For many people, when asked to name the biggest players in the tech space, it’s the so-called 'big five’ - Apple, Alphabet, Microsoft, Facebook and Amazon – that immediately spring to mind.

But an explosion of digital ecosystems in China means the world’s second largest economy is increasingly becoming an unstoppable force, with homegrown tech giants gobbling up global market share.

“While the ‘big five’ have been part of the world’s life for a long time we are now increasingly seeing Chinese companies taking over,” said Mark Greeven, Professor of Innovation and Strategy, on day two of Orchestrating Winning Performance in Dubai.

Key ingredients

Take Chinese e-commerce giant Alibaba, for example. The company accounts for a reported 58% of all online retail sales in China. As of June 2019, the company had 755 million active users; more than twice the entire population of the United States.

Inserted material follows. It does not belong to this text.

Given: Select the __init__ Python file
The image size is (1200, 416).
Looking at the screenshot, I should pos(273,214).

Tencent, a multinational conglomerate internet-based platform, has experienced similarly impressive growth, and together the two companies - or digital ecosystems - have a joint valuation equivalent to the GDP of Switzerland.

The pace of growth is no less impressive – these ecosystems have emerged in less than 20 years and have been fuelled by investment and acquisition, entrepreneurship, new ventures, continuous innovation and internationalisation.

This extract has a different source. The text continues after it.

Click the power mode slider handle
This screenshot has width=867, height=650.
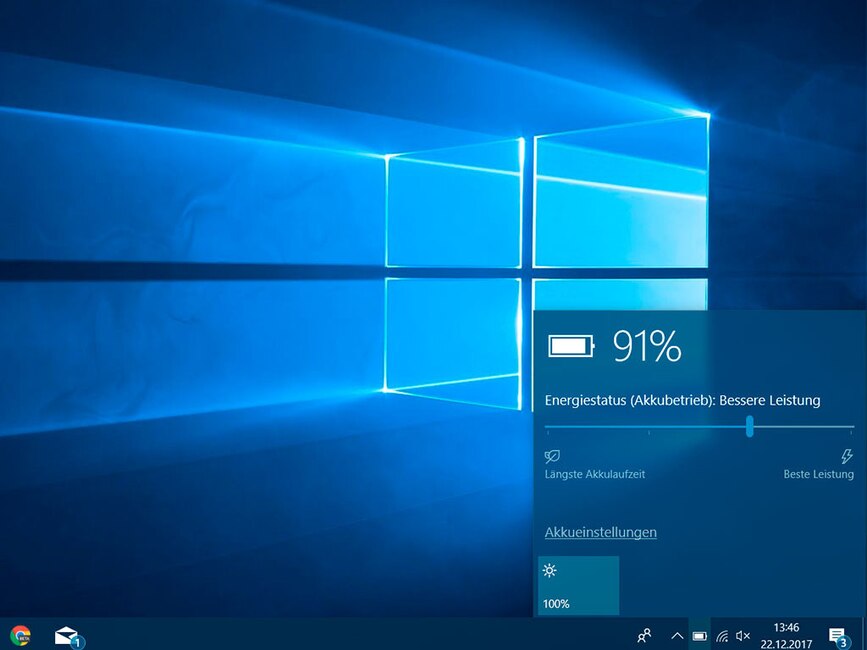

What is China’s secret ingredient?

The country’s recent success is down to several key factors, said Greeven, namely the business landscape, growing demand for digital and the attitude and ambition of investors.

China has protected internal business growth by blocking access to some of the ‘big five’, and others - such as Amazon and Apple - are retreating from the Chinese market due to market limitations and plummeting sales.

Attitude and ambition

The Chinese approach and attitude to business has also played a key role. Alibaba’s mission statement is to become the size of the world’s fifth-largest economy in the world – currently California.

This vision, in which they see themselves not as a company or a group but as an economy with no limitations, has played a major role in its success. And with a market cap of US$352 billion (as of December 2018) and with two million merchants on their books, this grand ambition may not be beyond the realm of possibility, said Greeven.

Alibaba began life as a B2B trading platform, and over time expanded to launch e-shared services such as advertisements, smart logistics, payment solutions and cloud sharing.

This model allowed buyers and sellers to connect within a self-contained organism; with layers of businesses and companies all connected to the core business product “like glue”, Greeven explained.

In September 2014, Alibaba launched the world's biggest ever IPO. “They could have stopped there,” said Greeven. “But they knew China is dynamic and they knew times would change. While e-commerce might be successful today, it might not be in 10 years’ time.”

The IPO was followed by a period of aggressive investment in companies, all while making sure – through data-sharing and shared services – that these businesses remained linked to the core – or glue – of the company.

Rapid, responsive, resilient

China’s emergence as a dominant force in the global business landscape shows few signs of slowing, said Greeven. Over the next decade, 50% of new global consumption growth will take place in Asia and China.

What can companies in other parts of the world learn from China?

While the nascent technological space which the likes of Alibaba thrived on over a decade ago can never be replicated, there is much to be learned from the attitude, connectivity and flexibility of the Chinese business ecosystem, said Greeven.

Chinese businesses are rapid, responsive and resilient, and their organic growth and inclusivity has created an interdependence which serves one thing – further growth.